And that was just from recording?

Just from recording yeah. Absolutely awesome!

You hear of producers pushing artists but I can’t remember hearing anyone pushing someone to the point they tear the muscles in their chest.

I know man [laughs]. Where the studio is out in the countryside, he goes ‘go warm up for an hour’ but because it was cold out there, you warm up and your muscles are still not ready and it was just absolutely devastating. You’d go out into the studio and go ‘fucking hell its cold in here’ and then run back into where I was in the steam room and it was awesome. But I think the worst point of being in the studio was the fact I was doing ten to twelve hour days just locked in a glass booth, on my own, not doing anything, not talking to anyone just thinking ‘what can I do?’ Playing drums and drinking water was all I could do.

You managed to debut four of the new songs at the Sonisphere warm up gig that you did the other night so how did they go down?

They went down really well because there’s a few of the songs with a massive death metal feel, just destroying because they are what they are. But yeah they are doing really really well and the reaction we’ve had so far from the likes of Metal Hammer who’ve said we’re taking a good new approach is exactly what we want. We want people to stand up and notice what we are doing.

Anterior Echoes Of The Fallen ArtworkI need to ask about the artwork because of the devil saint.

Basically it’s the Saint of Death. That’s what the last song [on the new album] is about, I can’t remember what it’s called because it’s something Spanish, ‘Casel de Doritios’ or something [laughs], I’m not too sure (song is called ‘Senora De Las Sombras’). But basically the last song on the album is all about being chased by the Saint of Death and the album artwork just shows the Saint of Death standing on top of a mountain with a line of people just walking to their deaths. The kind of base to the album is about people’s apathy towards forward movement in life. You can do something so why not do it to your full intent. It’s like some people who can play drums who decide to just play in a little pub band but no, if you can play drums then play them to your full ability and use that for something. Especially from where some of the guys come from in Wales, there are a lot of people that could do a lot more with their lives but they are happy just to sit in their little trench.

I suppose that sort of message is perfectly timed right now, especially here in the UK with so many people just prepared to just get on by, not even wanting to move to a level in which they can be comfortable but just get past and remain there without ever excelling in life and eventually die.

Yeah exactly, that’s the right interpretation and that’s what the album is about for me.

As you stated you only joined the band in 2009 and by then the band had already signed to Metal Blade early in their career so what was it like for you to come into the band knowing there was already a high level of support on the business side of things also?

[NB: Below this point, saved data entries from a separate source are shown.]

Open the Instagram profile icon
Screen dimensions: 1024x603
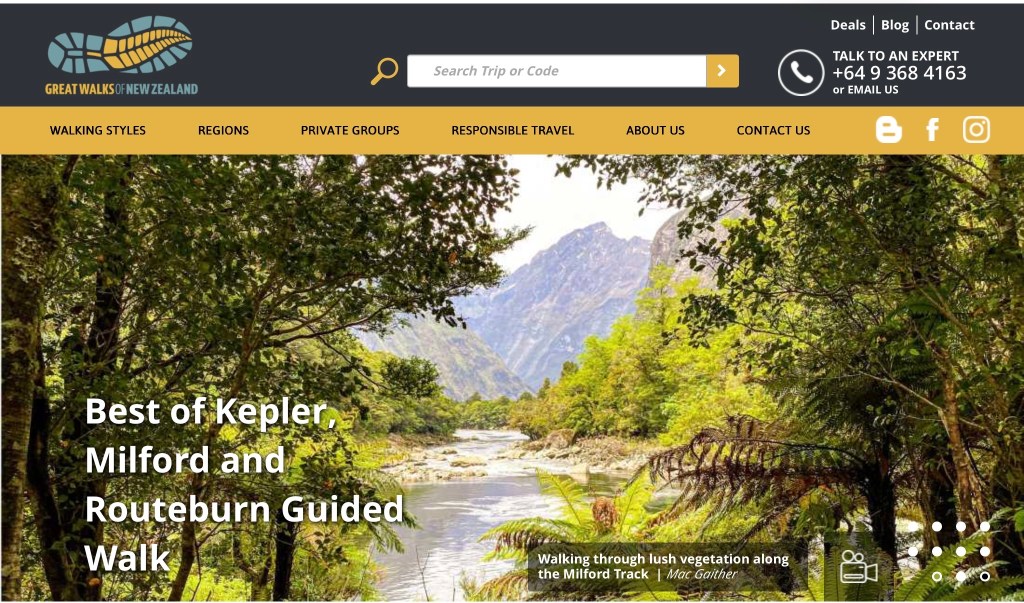[976, 129]
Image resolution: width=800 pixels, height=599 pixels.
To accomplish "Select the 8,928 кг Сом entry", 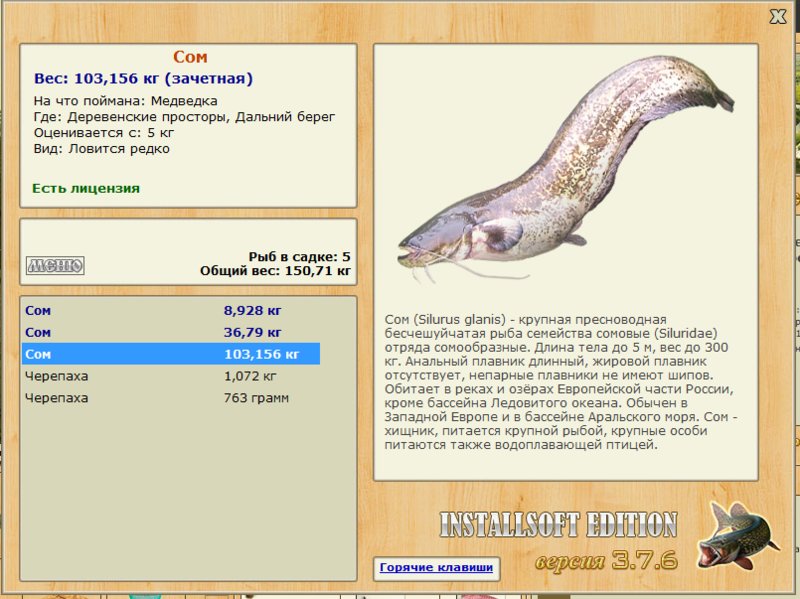I will (171, 310).
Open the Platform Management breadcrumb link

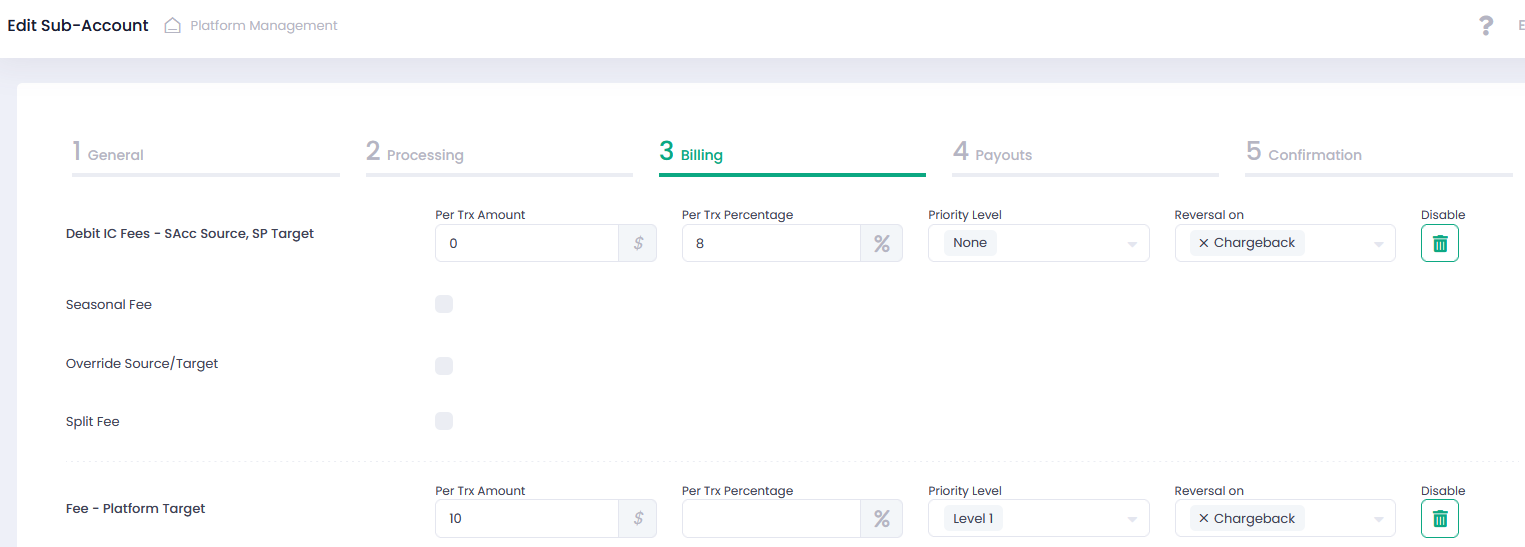coord(264,26)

Yeah they did get signed up very very quickly and for me as a drummer, a metal drummer, walking into a band signed to Metal Blade is like ‘WHAT!?’ I’ve been in so many bands and never been signed and then all of a sudden I get into a band and not only are they signed but they are signed to Metal Blade. There are so many bands signed to that label I love like [The] Black Dahlia [Murder], Unearth, just so many bands like that and to think I’m on the same label as them just doesn’t make any sense [laughs]. I’m just a stupid London lad [laughs].

With those bands you were in before, were you trying to work full time with them or did you have a normal steady job?

I was working full time in a drum shop and doing covers gigs as well because covers gigs are good to do. I do the covers gigs for my pocket and I do these gigs for my heart if that makes sense.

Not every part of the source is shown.